Christ Lutheran Church Upper Darby
February 7, 2021 Worship Sermon - "To Run and Not Grow Weary"
Delivered by Rev. Stephen Keiser
Isaiah 40:21-31; Psalm 147:1-11, 20c: 1 Corinthians 9:16-23; Mark 1:29-39
“Those who wait for the Lord shall renew their strength, they shall mount up with wings like eagles, they shall run and not be weary, they shall walk and not faint.”
Does anyone remember the last time we read these words on a Sunday morning?
It was three years ago, on the morning before the Eagles won the Super Bowl.
These words seemed so hopeful back then. People in churches throughout Southeastern Pennsylvania wanted to believe they were true. And when the Eagles went on to win against the Patriots that afternoon, it felt almost pre-ordained by God, like the Holy Spirit had arranged for us to get this reading on that day.
This year, unfortunately, it appears that the eagles mentioned in this reading from Isaiah have very little to do with our football team.
In spite of that, it’s worth noting that eagles are a very popular image in scripture. They are mentioned twenty times, whereas I don’t see anything in the Bible about Buchaneers.
I’ve spent a fair amount of time observing the bald eagles who nest at the John Heinz Wildlife Refuge. What is amazing about eagles is not their strength. They’re not particularly muscular, like an ox. As a matter of fact, in spite of their huge wingspan, a typical bald eagle weighs about as much a chihuahua. Eagles are not brawny, but what eagles do have is this astounding ability to read the air currents. When they spread out their wings, they can catch the slightest breeze and let it carry them up into the sky where they can soar for hours on end. Truly, they never seem to grow weary, and I think it’s because they pay attention to the wind as they circle overhead.
When I was a young man, I rode my bike across the state of Illinois to Iowa and back. The first half of the trip was about a hundred and thirty miles. I was riding with the wind the whole time and it really did seem like I flew out there. I was barely tired when I got to the Mississippi River. The ride home, on the other hand, was into the wind the whole way, and that was a much different ride. It took twice as long, and I had to stop every five miles or so to regain my strength.
Perhaps that is the message for us in our reading from Isaiah. Like an eagle, pay attention to the wind, and by wind, I mean the Holy Spirit. Remember, in Hebrew, the word for wind and the word for Spirit are the same word: ruah. “Those who wait for the Lord shall mount up with wings like eagles,” Isaiah writes. To wait for the Lord is to pay attention to the Holy Spirit, to work in consort with the Holy Spirit. When we do this, like an eagle paying attention to the wind, we will find it possible to do amazing things that we could never do if we were depending on our own strength.

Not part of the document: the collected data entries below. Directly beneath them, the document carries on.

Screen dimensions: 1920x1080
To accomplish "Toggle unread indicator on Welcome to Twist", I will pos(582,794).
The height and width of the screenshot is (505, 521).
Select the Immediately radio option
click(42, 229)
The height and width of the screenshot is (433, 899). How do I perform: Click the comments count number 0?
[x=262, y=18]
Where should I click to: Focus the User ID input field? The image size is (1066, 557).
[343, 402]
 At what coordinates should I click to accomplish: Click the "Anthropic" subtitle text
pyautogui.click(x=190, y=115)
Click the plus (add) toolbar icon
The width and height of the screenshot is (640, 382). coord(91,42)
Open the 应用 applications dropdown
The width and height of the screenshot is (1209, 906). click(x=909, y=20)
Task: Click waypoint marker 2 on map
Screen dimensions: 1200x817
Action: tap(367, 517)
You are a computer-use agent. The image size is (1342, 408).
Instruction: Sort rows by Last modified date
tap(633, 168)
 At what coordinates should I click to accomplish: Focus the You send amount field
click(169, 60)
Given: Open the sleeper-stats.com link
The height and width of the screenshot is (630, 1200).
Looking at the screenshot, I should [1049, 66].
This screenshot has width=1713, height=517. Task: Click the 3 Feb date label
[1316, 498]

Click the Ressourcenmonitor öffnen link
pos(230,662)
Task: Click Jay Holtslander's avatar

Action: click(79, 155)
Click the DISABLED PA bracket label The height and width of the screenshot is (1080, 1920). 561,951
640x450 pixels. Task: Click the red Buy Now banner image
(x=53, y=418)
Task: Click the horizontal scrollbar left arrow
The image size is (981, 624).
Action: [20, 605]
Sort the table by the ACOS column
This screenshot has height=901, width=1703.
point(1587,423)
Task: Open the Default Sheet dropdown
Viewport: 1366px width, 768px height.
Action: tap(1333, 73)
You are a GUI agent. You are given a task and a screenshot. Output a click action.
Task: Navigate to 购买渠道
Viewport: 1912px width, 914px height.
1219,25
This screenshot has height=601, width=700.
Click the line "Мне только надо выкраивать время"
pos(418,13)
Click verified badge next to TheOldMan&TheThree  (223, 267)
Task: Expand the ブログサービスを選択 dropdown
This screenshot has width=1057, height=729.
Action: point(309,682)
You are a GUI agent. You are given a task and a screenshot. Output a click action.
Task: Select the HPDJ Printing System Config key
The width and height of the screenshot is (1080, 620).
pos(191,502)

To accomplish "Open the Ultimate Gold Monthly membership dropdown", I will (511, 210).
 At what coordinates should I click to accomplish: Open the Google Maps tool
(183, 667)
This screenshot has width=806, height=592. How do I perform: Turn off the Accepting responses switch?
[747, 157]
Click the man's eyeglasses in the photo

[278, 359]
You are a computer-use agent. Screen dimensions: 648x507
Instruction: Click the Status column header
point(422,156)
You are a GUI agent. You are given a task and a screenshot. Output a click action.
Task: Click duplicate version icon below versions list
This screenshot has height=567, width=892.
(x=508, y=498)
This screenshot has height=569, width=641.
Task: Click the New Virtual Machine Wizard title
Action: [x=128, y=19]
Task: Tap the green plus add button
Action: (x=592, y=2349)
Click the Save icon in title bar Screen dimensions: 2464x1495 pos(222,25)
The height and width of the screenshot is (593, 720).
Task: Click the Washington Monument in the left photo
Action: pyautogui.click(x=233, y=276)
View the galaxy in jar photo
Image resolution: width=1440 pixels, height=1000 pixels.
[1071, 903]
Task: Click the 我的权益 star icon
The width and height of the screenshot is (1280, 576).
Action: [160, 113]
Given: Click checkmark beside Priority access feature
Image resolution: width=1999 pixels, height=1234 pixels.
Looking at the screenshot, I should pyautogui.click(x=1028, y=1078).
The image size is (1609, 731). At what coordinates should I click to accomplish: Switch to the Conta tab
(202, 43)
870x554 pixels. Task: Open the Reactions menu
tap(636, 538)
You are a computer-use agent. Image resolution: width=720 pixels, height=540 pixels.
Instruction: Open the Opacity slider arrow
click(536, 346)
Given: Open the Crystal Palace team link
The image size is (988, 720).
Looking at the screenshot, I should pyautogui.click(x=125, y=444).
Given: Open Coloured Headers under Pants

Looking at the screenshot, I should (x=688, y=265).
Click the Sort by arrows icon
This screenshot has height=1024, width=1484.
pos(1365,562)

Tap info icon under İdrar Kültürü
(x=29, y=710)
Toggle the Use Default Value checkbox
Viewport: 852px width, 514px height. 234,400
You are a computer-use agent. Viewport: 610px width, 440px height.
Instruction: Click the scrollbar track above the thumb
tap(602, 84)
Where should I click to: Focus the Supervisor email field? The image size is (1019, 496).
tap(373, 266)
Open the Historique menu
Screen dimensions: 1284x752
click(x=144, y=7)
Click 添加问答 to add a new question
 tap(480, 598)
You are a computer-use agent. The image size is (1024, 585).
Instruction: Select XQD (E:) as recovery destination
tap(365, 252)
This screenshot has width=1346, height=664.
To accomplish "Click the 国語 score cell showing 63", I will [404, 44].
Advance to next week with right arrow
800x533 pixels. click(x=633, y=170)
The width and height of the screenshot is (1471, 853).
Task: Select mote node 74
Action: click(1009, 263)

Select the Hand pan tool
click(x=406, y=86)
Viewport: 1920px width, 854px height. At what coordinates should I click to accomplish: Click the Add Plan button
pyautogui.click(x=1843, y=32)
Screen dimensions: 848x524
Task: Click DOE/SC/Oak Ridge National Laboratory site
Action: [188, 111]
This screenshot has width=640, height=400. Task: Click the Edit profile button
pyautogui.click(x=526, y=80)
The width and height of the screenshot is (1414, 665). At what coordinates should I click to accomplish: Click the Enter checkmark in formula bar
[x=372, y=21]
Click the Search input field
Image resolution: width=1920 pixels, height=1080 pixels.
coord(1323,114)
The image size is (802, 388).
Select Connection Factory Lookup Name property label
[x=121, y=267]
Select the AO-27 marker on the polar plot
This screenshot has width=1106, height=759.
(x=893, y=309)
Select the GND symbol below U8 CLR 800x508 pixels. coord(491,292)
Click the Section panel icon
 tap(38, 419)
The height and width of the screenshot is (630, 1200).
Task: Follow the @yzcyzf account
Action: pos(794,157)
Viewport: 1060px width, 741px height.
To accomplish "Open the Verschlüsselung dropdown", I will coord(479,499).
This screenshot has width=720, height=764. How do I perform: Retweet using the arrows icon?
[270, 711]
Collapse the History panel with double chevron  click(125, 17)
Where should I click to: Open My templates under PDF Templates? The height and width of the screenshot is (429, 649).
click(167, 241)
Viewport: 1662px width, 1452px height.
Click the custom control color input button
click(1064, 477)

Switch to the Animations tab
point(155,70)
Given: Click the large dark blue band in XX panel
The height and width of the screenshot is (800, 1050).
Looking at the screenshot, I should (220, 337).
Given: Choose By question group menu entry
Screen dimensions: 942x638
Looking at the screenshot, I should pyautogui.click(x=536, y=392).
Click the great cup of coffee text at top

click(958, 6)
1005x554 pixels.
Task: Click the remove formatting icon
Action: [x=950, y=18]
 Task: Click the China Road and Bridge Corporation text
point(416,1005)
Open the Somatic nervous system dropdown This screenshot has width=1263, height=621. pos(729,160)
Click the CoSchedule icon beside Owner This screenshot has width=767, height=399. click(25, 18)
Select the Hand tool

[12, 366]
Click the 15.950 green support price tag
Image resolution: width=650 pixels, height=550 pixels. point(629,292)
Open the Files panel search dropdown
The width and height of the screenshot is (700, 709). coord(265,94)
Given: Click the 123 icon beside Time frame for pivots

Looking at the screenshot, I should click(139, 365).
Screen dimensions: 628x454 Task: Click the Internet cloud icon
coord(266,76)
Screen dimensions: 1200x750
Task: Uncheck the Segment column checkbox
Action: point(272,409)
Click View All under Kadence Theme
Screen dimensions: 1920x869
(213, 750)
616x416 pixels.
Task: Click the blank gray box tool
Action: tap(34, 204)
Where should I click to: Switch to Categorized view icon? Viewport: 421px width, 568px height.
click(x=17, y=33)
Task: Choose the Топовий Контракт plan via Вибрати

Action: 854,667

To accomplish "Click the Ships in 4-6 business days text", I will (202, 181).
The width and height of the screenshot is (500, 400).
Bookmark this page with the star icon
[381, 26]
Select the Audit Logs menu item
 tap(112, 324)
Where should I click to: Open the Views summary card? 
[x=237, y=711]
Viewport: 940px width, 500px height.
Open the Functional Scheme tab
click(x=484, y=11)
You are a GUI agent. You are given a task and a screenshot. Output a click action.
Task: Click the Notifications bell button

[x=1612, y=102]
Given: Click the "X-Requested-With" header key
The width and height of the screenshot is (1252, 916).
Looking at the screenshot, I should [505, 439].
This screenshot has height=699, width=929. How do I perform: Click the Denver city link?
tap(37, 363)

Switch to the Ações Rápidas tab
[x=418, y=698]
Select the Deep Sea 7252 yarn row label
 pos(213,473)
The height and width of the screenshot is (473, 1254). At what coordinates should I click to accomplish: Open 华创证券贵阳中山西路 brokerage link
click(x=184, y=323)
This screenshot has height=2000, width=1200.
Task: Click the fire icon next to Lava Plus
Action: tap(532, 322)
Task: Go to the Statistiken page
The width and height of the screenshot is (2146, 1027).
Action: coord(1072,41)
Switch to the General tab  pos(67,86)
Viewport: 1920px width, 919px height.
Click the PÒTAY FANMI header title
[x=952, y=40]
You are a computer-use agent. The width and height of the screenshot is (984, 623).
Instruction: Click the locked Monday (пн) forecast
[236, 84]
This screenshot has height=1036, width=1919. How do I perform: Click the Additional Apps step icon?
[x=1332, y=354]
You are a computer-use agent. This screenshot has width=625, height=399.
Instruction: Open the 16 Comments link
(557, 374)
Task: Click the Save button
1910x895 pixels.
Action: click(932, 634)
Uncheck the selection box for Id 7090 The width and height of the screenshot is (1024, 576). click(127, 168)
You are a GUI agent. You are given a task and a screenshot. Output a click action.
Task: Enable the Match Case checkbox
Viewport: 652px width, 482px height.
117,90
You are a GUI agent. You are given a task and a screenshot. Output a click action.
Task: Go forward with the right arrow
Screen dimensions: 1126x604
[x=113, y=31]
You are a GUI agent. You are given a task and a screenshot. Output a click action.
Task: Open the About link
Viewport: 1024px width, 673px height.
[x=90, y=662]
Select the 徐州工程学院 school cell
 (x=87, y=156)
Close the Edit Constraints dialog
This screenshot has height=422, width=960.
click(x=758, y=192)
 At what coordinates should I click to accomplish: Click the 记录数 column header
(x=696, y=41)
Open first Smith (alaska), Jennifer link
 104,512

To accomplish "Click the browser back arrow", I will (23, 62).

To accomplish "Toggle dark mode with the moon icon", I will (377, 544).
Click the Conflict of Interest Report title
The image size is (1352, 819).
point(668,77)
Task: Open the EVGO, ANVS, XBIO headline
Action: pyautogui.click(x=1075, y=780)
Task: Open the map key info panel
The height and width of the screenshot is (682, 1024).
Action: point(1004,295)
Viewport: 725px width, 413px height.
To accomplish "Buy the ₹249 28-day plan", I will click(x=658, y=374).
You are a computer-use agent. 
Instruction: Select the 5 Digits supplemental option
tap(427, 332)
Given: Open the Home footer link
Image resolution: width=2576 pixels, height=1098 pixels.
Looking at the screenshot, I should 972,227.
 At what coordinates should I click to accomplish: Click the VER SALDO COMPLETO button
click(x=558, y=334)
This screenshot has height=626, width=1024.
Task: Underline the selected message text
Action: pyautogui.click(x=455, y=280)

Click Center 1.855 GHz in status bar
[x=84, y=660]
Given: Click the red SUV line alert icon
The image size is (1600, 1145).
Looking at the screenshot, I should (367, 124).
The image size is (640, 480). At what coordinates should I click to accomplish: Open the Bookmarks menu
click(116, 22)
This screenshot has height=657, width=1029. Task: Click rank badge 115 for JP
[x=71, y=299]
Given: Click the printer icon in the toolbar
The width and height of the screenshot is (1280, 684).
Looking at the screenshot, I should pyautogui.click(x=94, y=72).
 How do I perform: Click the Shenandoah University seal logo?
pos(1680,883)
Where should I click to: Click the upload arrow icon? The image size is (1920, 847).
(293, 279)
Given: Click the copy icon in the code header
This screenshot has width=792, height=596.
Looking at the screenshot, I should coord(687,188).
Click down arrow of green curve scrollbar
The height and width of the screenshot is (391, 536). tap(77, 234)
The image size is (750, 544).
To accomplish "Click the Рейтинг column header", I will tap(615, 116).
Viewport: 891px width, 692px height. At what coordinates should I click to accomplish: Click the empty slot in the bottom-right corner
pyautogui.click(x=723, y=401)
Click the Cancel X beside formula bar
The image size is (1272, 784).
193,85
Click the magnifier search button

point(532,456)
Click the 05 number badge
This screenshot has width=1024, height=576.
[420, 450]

In our Gospel reading this morning, we read about first day of ministry in Capernaum. This is part two of last week’s reading, where Jesus went into a synagogue and astounded those who were present with his teaching. And then Jesus cast out an unclean spirit from a man in the synagogue. And then, as we read in today’s Gospel, Jesus healed Peter’s mother-in-law, who was in bed with a fever. And then, before there was even time to finish dinner, the whole city of Capernaum gathered outside of Peter’s house. They brought everyone who was sick or demon possessed so that Jesus could heal them too. That’s just one day in the life of Jesus. I get tired just thinking about it. Where does Jesus get the energy?
I think the answer to that question is in the next verse: “In the morning, while it was still very dark, Jesus went to a deserted place and there he prayed.” Jesus prayed. He was waiting for the Lord. He was paying attention to the wind so that he could renew his strength and mount up with wings like an eagle.
It has not been my experience that every prayer that I pray gets answered. A lot of them don’t. But what prayer does enable me to do is coordinate my efforts with God’s efforts. Prayer enables me to discern the movement of the wind - the movement of the Spirit - so that the Spirit and I are working with each other, not against each other. When I am doing my best work, it’s because I am following the lead of the Holy Spirit. It’s the Holy Spirit who is empowering the work to be done. When I find myself working against the Holy Spirit, I get tired and frustrated and nothing good comes of it.
That’s not to say that doing God’s work is easy. The health care workers in our society who have dedicated themselves to doing the kind of healing work that Jesus did, they are some of the hardest workers I know. But when a person grounds his or her work in prayer, seeking the guidance of the Holy Spirit, there is a certain lightness about it. The burden seems lighter because we recognize that it is God’s work and not entirely dependent on us.
Jesus gives us a wonderful example of someone who renews his strength by waiting for the Lord. But our Gospel reading also tells us something about God. The God who empowered Jesus is a God who does not grow tired of healing people and liberating them. In one day, Jesus healed and liberated a whole town-full of people. And then he moved on to the next town because there were people there too who needed to experience the life-giving power of God. That healing and liberating God is the God we wait for, the God we worship in Jesus Christ.